Mark Ebner at Hollywood Interrupted asks, “Was a Norah Jones hit ripped from Charlie Brown theme music? You decide… This video file offers a side-by-side comparison of Don’t Know Why and Christmas Time is Here.”
Reader comment: mnb says,
The comparison is absurd. They’re both slow jazzy lounge tunes, but other than that, there’s little similarity at all. The key element that drives the Norah Jones tune is a descending line (with suspension, a classic trick used well in this) that doesn’t exist at all in the other tune.
Ray Parker Jr. won the suit that Huey Lewis and the News filed against him for the Ghostbusters tune. It was proposed that it sounded too much like I Want A New Drug. If you listen to the key rhythm part in the Ghostbusters tune and then listen to the guitar line in I Want A New Drug, you can quickly see a rather strong similarity. There is no such similarity between the Norah Jones song and the other one.

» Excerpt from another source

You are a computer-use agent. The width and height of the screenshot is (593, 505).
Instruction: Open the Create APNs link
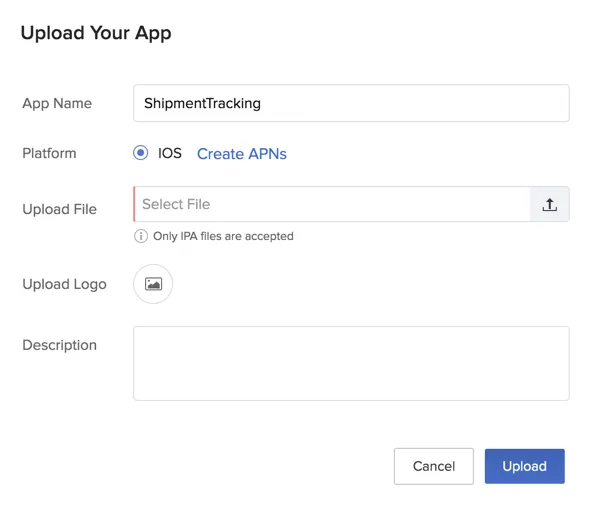point(242,154)
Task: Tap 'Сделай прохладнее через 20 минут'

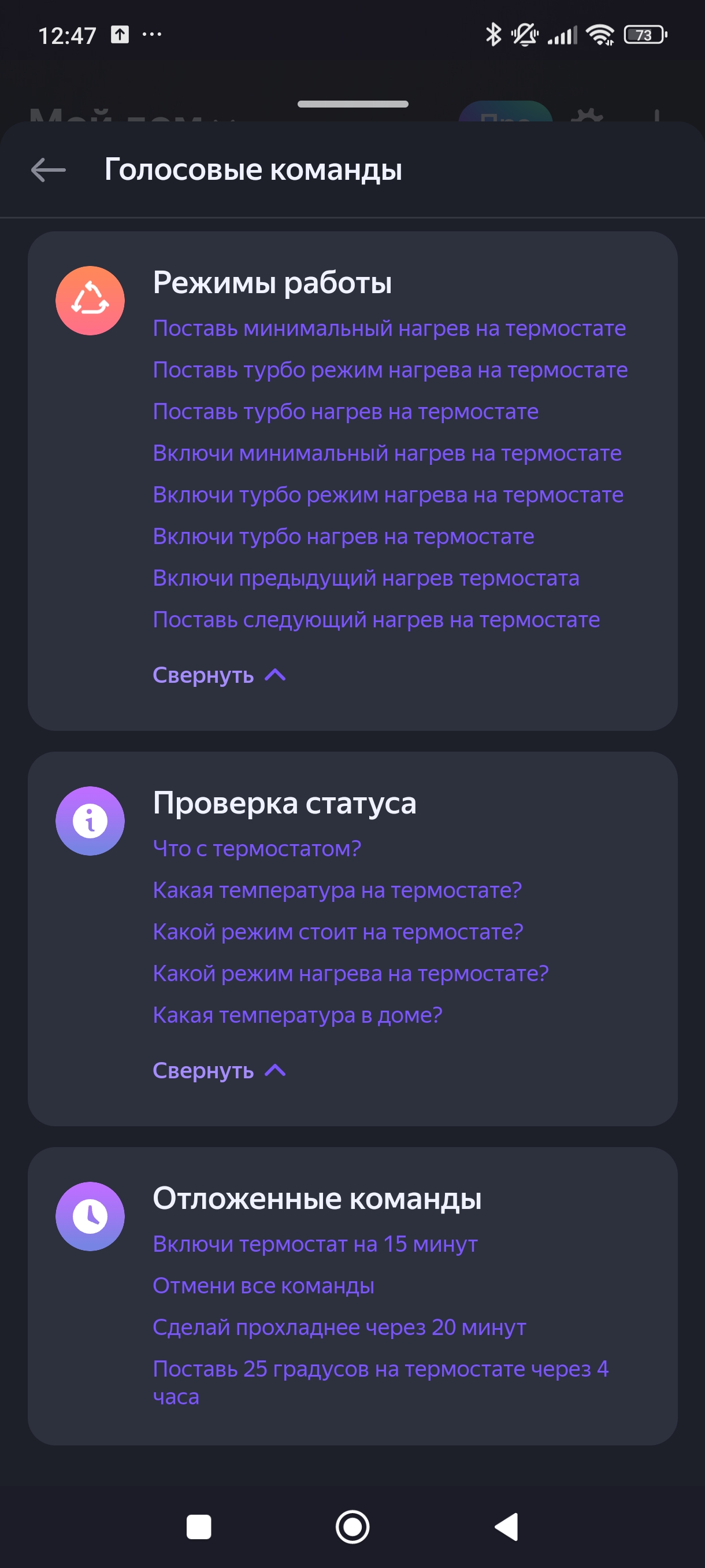Action: (339, 1327)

I’m not a professor of music or a professional critic, but I did take
2 years of Music Theory in college and have been a casual musician for 30 years. It doesn’t take schooling to determine this, though, just a good ear.The website says that when the songs are layered over each other simultaneously they should cancel each other out. They obviously have no clue what they’re talking about. The only case where this would occur is if an identical sound track was phase reversed and played with the in phase version simultaneously. What would result then would be total silence. But they state that since it DOESN’T cancel out it’s a copy. They might want to pick up a book on rudimentary physics of sound. Their position is so utterly preposterous it could be construed as libel.
Dan Ray says,
The fact is that the first four notes of the main melodic phrase of each song is identical, though, granted, in different keys. The first time I heard “Don’t Know Why”, I heard strong echoes of the classic Vince Guaraldi tune. In fact, my wife had to slug me to keep me from singing “Christmas time is here” over Norah’s vocals on every verse. Is it a deliberate rip-off? I doubt it. Though it is a fairly unique melodic construction, they go in quite opposite directions after those first four notes. You can’t copyright four notes of a melody. And Vince was a cool enough guy, I’m sure his estate will lay off the lawyers.
Christopher Null says,
Ray Parker Jr. did not “beat” Huey Lewis re: the Ghostbusters theme. It was settled out of court — and since Lewis was suing Parker, that almost certainly means Parker paid him off. In other words, he pretty much lost.
Lance McCord says:
That’s not quite right. People settle suits that they might win if it looks like a good deal, considering the likely cost of litigation (which ain’t cheap), the cost of settlement, the chance of winning, and other considerations (like reputation, ego, whatnot). The “pretty much” is carrying a lot of weight in Null’s third sentence.